--- TRECHO FORNECIDO ---
____________

Para Hobbes, o inimigo é aquele que rompe com a sociedade civil e volta a viver em estado de natureza, isto é, homens em estado de natureza são todos iguais. O estado de natureza, para Hobbes, “é a liberdade que cada homem possui de usar seu próprio poder, da maneira que quiser, para a preservação de sua própria natureza, ou seja, de sua vida”.  O estado natural dos homens é o estado de guerra, desta guerra de todos contra todos. Na guerra não há lei e onde não há lei não há injustiça, ou seja, não há justo e nem injusto, nem bem nem mal.

 Jean-Jacques Rousseau, em sua obra O Contrato Social, afirma que o indivíduo ao declarar guerra ao Estado torna-se traidor da pátria, portanto, deixa de ser membro do Estado, vez que rompeu o tratado social.

 Kant admitia reações hostis contra seres humanos que, de modo persistente se recusassem a participar da vida comunitária-legal, pois não pode ser considerada uma pessoa o indivíduo que ameaça alguém constantemente.

 Jakobs busca legitimidade para a teoria do Direito Penal do Inimigo em três pontos: 1) o Estado tem direito a procurar segurança em face de indivíduos que reincidam persistentemente por meio da aplicação de institutos juridicamente válidos (exemplo: medidas de segurança); 2) os cidadãos têm direito de exigir que o Estado tome medidas adequadas e eficazes para preservar sua segurança diante de tais criminosos; 3) é melhor delimitar o campo do Direito Penal do Inimigo do que permitir que ele contamine indiscriminadamente todo o Direito Penal.

Jakobs afirma em sua teoria direito penal do inimigo, um direito penal do autor, onde indivíduos são rotulados e estigmatizados, em clara oposição a um Direito Penal do fato, preocupado com as ações e omissões penalmente relevantes.

____________

--- DADOS REGISTRADOS ---

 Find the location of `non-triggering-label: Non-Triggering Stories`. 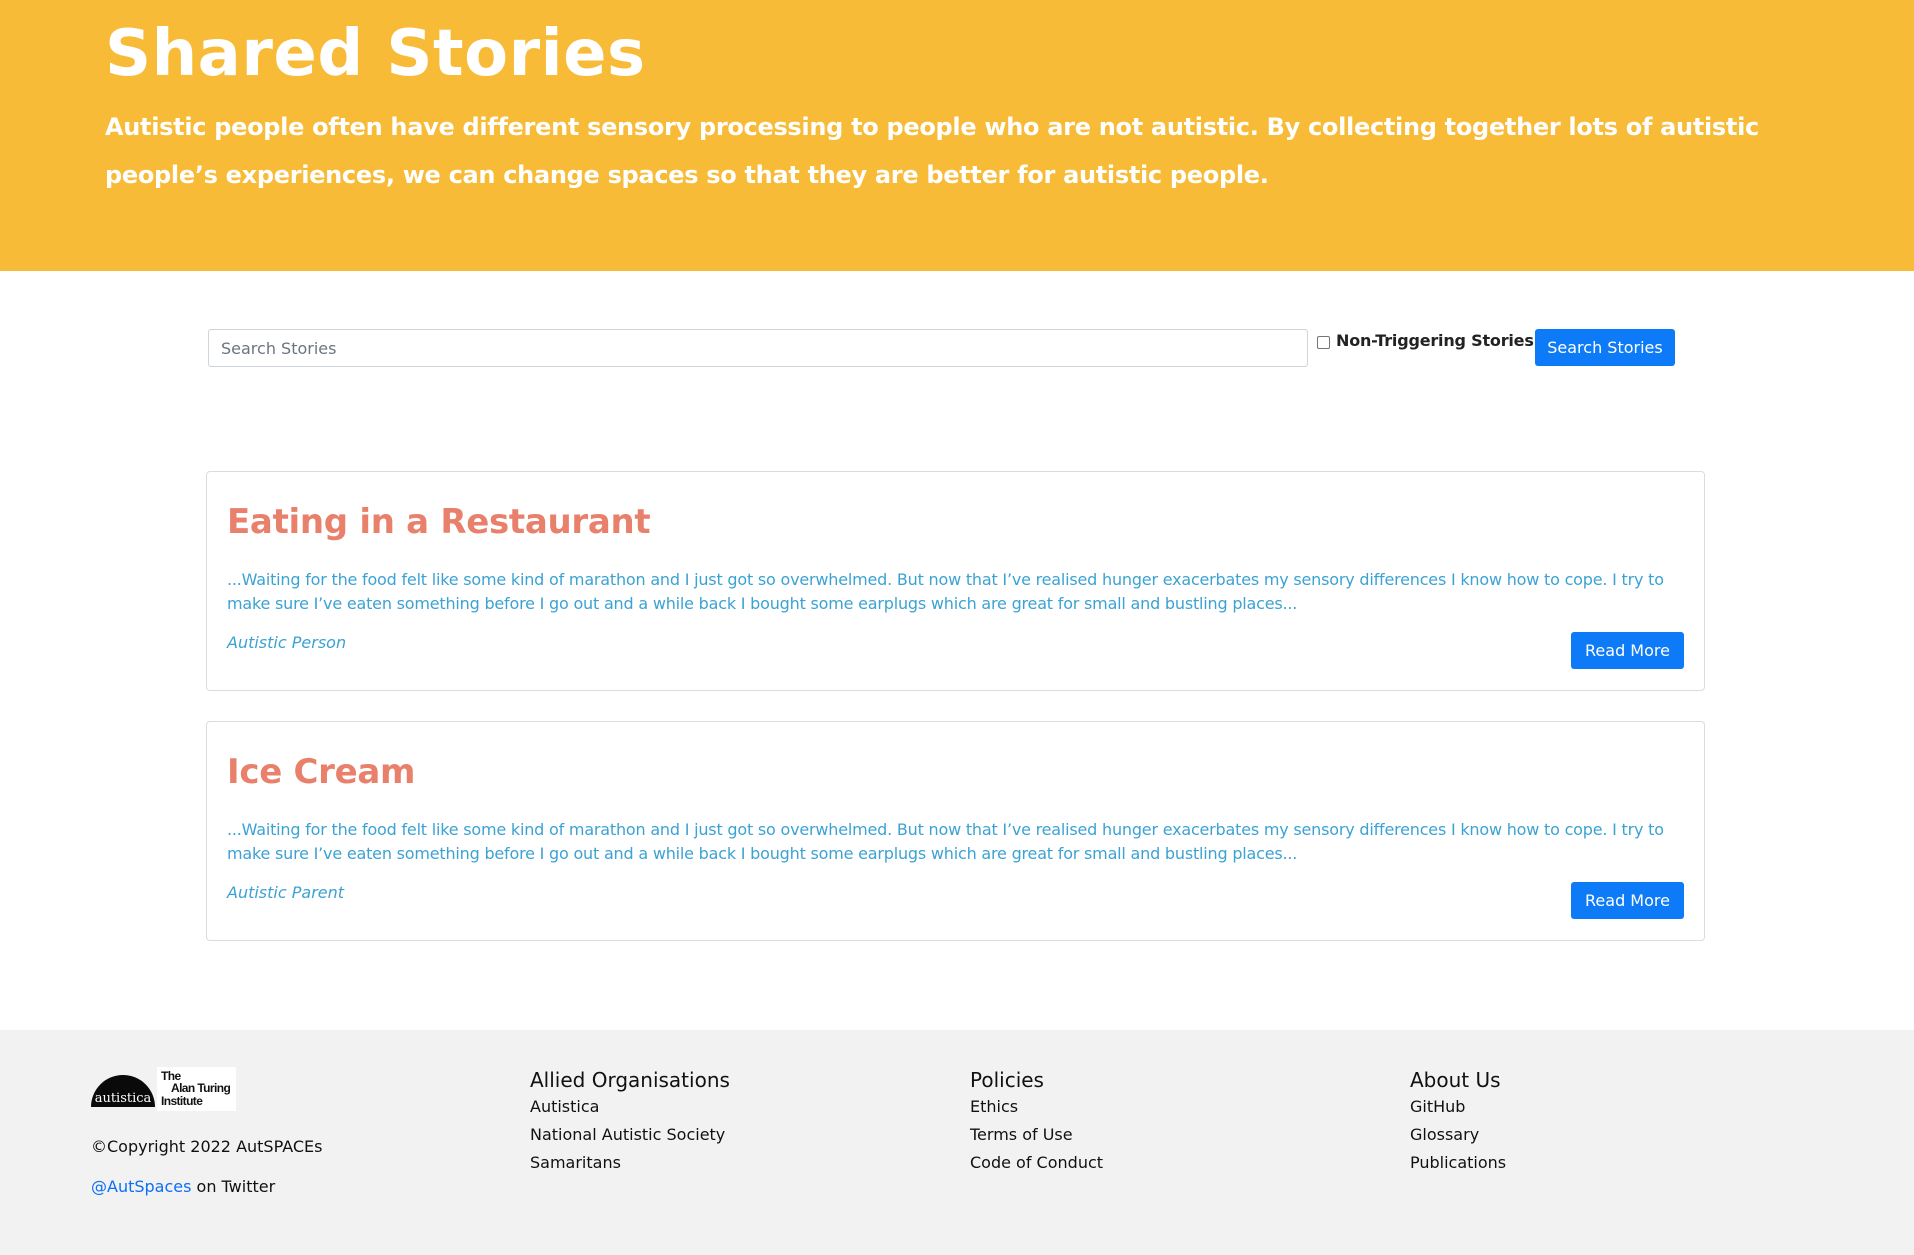

non-triggering-label: Non-Triggering Stories is located at coordinates (1435, 340).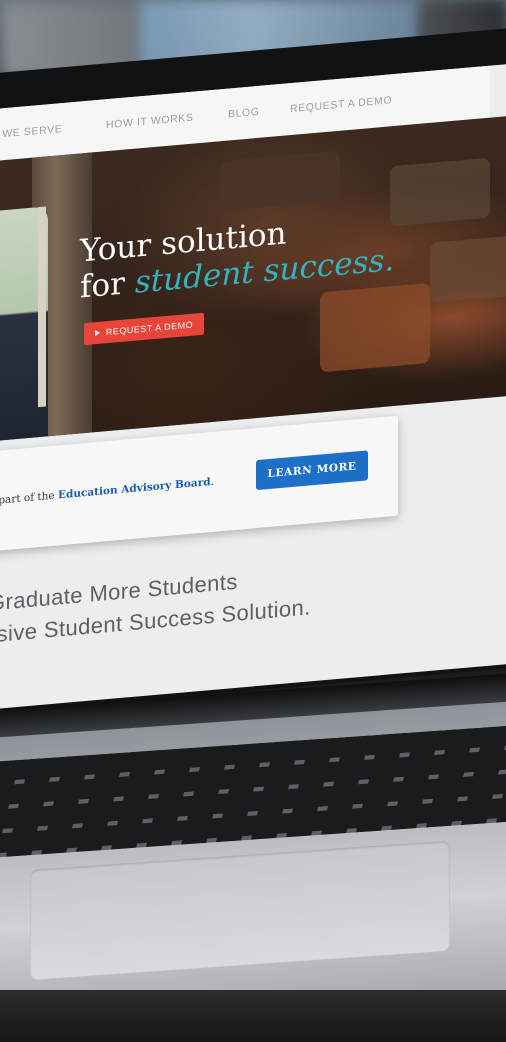 The image size is (506, 1042). What do you see at coordinates (31, 132) in the screenshot?
I see `nav-item-who-we-serve: O WE SERVE` at bounding box center [31, 132].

____________

--- ITEM DE AÇÃO ---
Transcreva literalmente a parte do trecho sobre a noção de inimigo que começa em "Jakobs busca legitimidade" e termina em "omissões penalmente relevantes.". Os dados não são usados nesta atividade.

--- EXERCÍCIO RESOLVIDO ---
Jakobs busca legitimidade para a teoria do Direito Penal do Inimigo em três pontos: 1) o Estado tem direito a procurar segurança em face de indivíduos que reincidam persistentemente por meio da aplicação de institutos juridicamente válidos (exemplo: medidas de segurança); 2) os cidadãos têm direito de exigir que o Estado tome medidas adequadas e eficazes para preservar sua segurança diante de tais criminosos; 3) é melhor delimitar o campo do Direito Penal do Inimigo do que permitir que ele contamine indiscriminadamente todo o Direito Penal.

Jakobs afirma em sua teoria direito penal do inimigo, um direito penal do autor, onde indivíduos são rotulados e estigmatizados, em clara oposição a um Direito Penal do fato, preocupado com as ações e omissões penalmente relevantes.